写真・画像素材を提供するストックフォト企業である Shutterstock(シャッターストック)は、画像生成AIが著しい成長を見せている中、同業他社とは異なり、AI生成アートの採用に意欲的だ。The Vergeが報じたように、ShutterstockはOpenAIとの契約を拡大し、OpenAIの画像生成AI「DALL-E 2」を使って作られたストック画像の販売を開始した。このアプローチでは、Shutterstockのウェブサイトを通じてDALL-Eへの「直接アクセス」を提供し、新しい貢献者基金を通じて、技術の開発に貢献した写真の作成者に補償するという。また、AIが彼らの作品を使用した場合、アーティストにロイヤリティを支払う予定とのことだ。
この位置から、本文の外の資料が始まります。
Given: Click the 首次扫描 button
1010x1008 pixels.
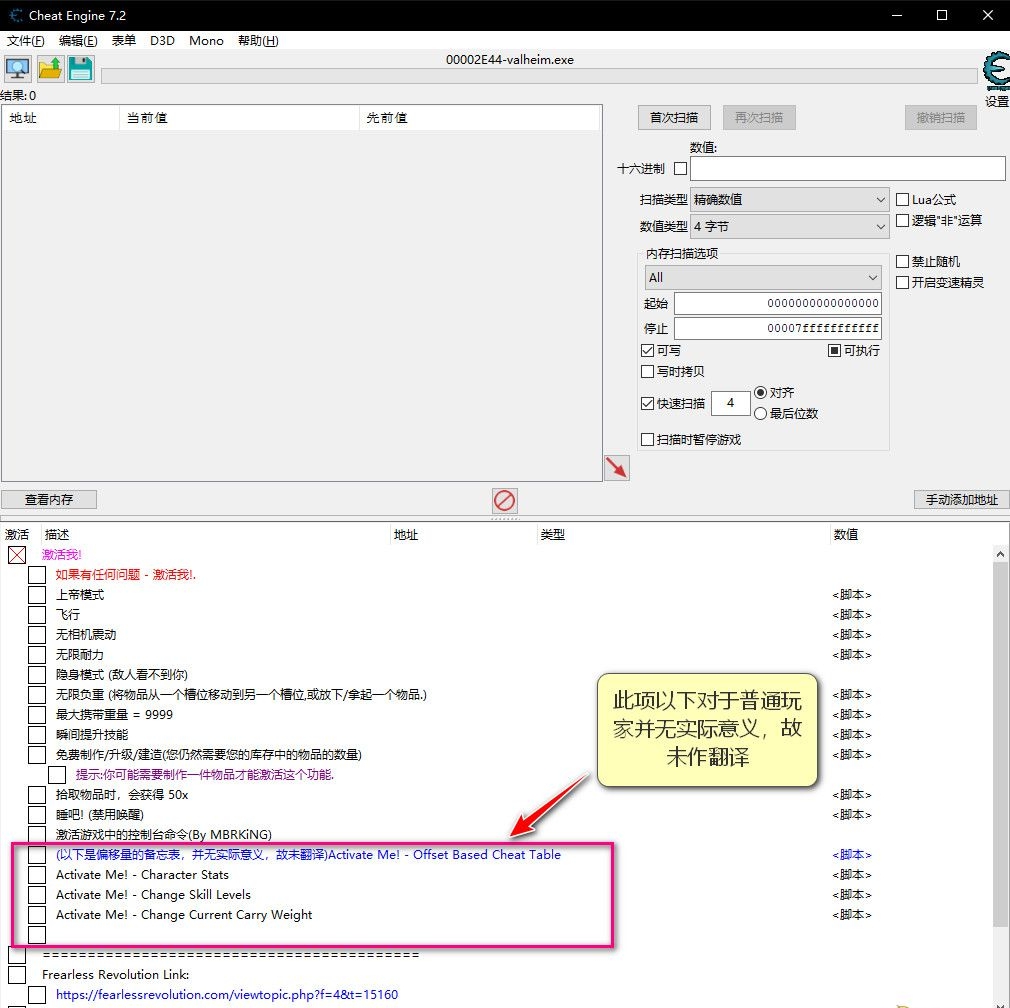Looking at the screenshot, I should pyautogui.click(x=674, y=117).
OpenAIは、2021年にDALL-Eのテキストから画像への生成モデルを訓練するために、Shutterstockの写真とデータをライセンスした。今回の契約拡大は、OpenAIのプログラミングキットを通じた技術の最初の実用化の1つとなる。
DALL-Eの統合は、”今後数カ月 “のうちに利用可能になる予定だ。重要なのは、ShutterstockはOpenAIのプラットフォームを通じて制作されていないAI生成のアートも禁止するとのことだ。これはもちろん、両社のビジネスモデルを保護するものだが、Shutterstockが使用されたコンテンツを特定し、制作者に相応の支払いを行うことを保証するものでもある。支払いは6カ月ごとに行われ、学習データと画像ロイヤリティの両方からの収益が含まれる。
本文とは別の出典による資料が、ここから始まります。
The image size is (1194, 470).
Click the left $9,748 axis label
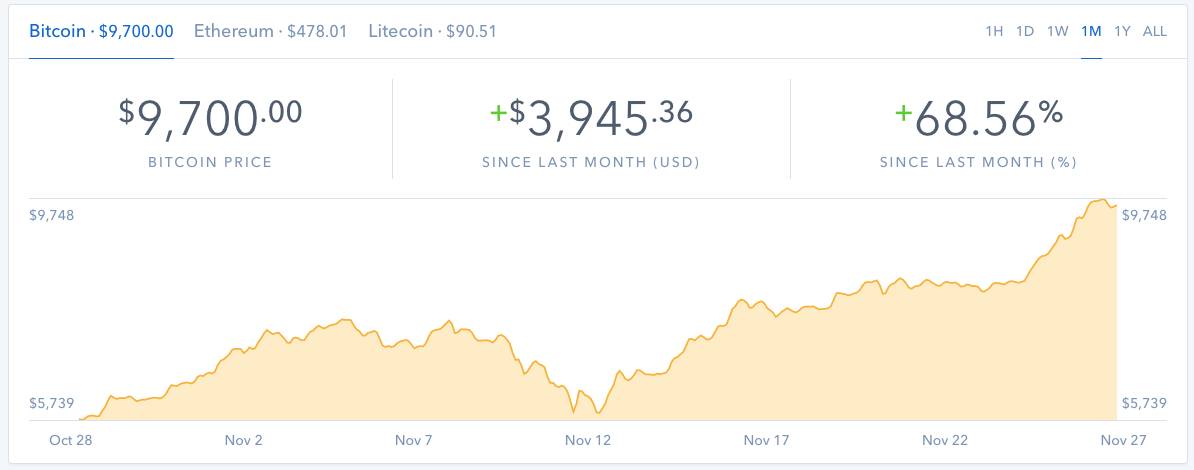pos(52,215)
これは、この種のものとしては初めての大規模な報酬型取引であり、AIが生成した芸術が借り物か盗み物かという問題に決着をつけることができる。他の企業はもっと慎重だ。ShutterstockのライバルであるGetty Imagesは、著作権の懸念からAIが作った画像を完全に禁止し、フィルターを使ってそのコンテンツの通過を阻止しているほどだ。一方、Googleは、システムを一般に公開する「責任ある」方法が見つかるまでは(そして見つからない限り)、ツールを非公開にしている。
問題はまだ残っている。Shutterstockがクリエイターにどのように報酬を支払うかは、明らかにはされていない。アーティストがこのAIライセンス料から得る利益は、オリジナル画像に対して顧客が支払う形になっていた既存の報酬体系よりも少なくなる可能性が高い。この取引は、AIとクリエイティブな世界の調和に向けた一歩ではあるが、決定的な解決策ではない。